* _Exercise description_: Rewrite the entries below with every "pixels" replaced by "px", keep everything else unchanged, and leave out the pictures.

* _Given records_:
***
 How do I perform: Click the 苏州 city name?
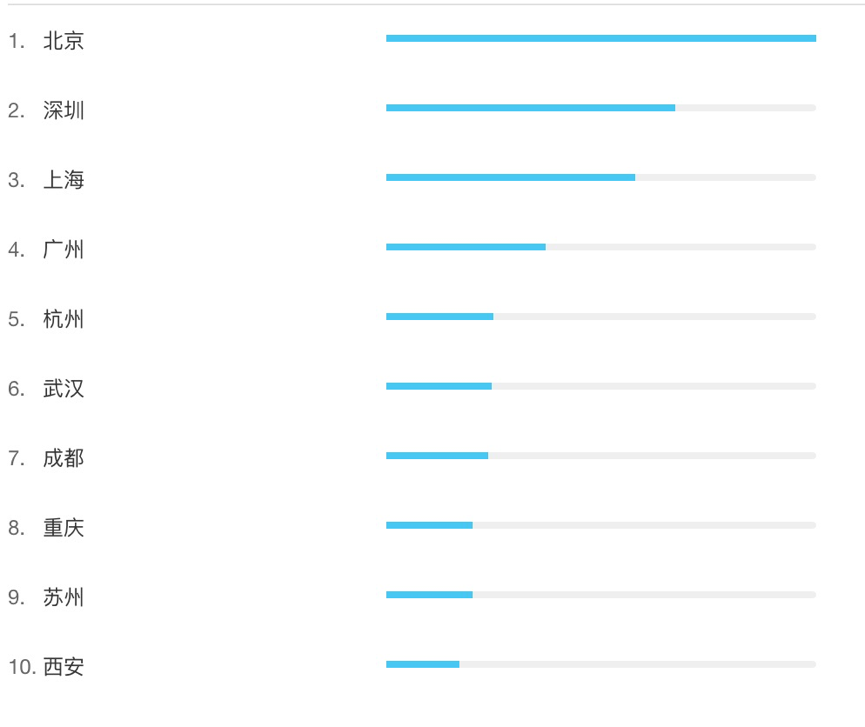[x=64, y=597]
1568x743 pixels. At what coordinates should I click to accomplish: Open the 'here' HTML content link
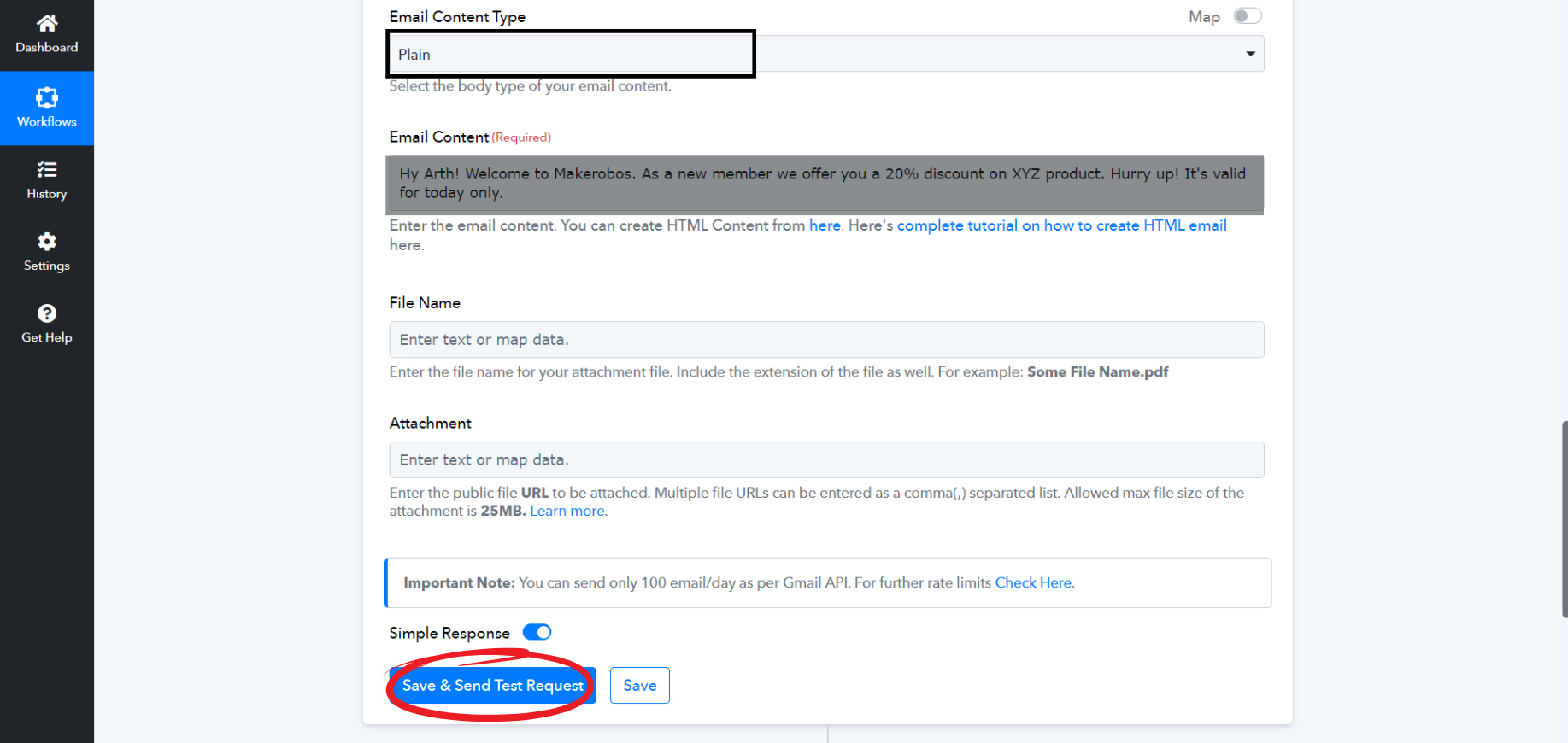[x=825, y=225]
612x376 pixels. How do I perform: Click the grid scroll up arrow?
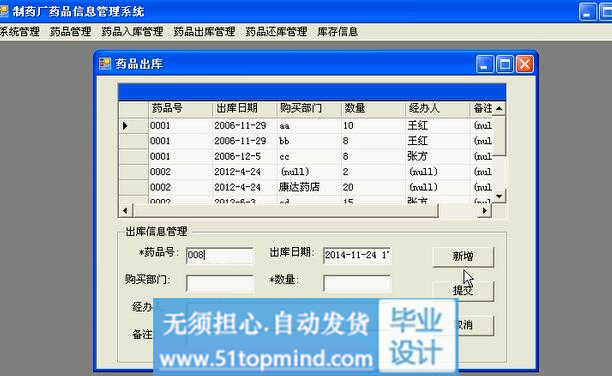(499, 109)
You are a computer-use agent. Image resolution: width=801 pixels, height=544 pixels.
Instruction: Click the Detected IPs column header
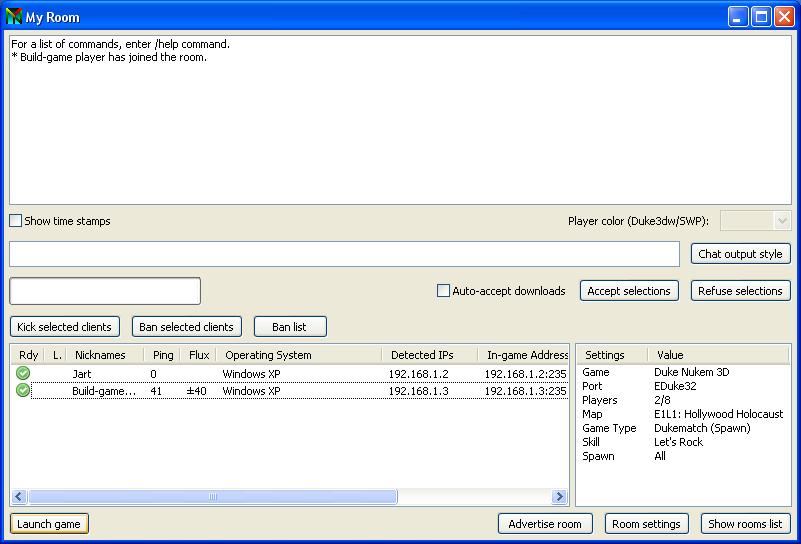[x=419, y=355]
***
* _Task result_:
 How do I perform: Click the 苏州 city name?
[x=64, y=597]
1568x743 px. At what coordinates should I click to accomplish: Open the 'here' HTML content link
[x=825, y=225]
612x376 px. How do I perform: Click the grid scroll up arrow?
(499, 109)
You are a computer-use agent. Image resolution: width=801 px, height=544 px.
Instruction: Click the Detected IPs column header
[x=419, y=355]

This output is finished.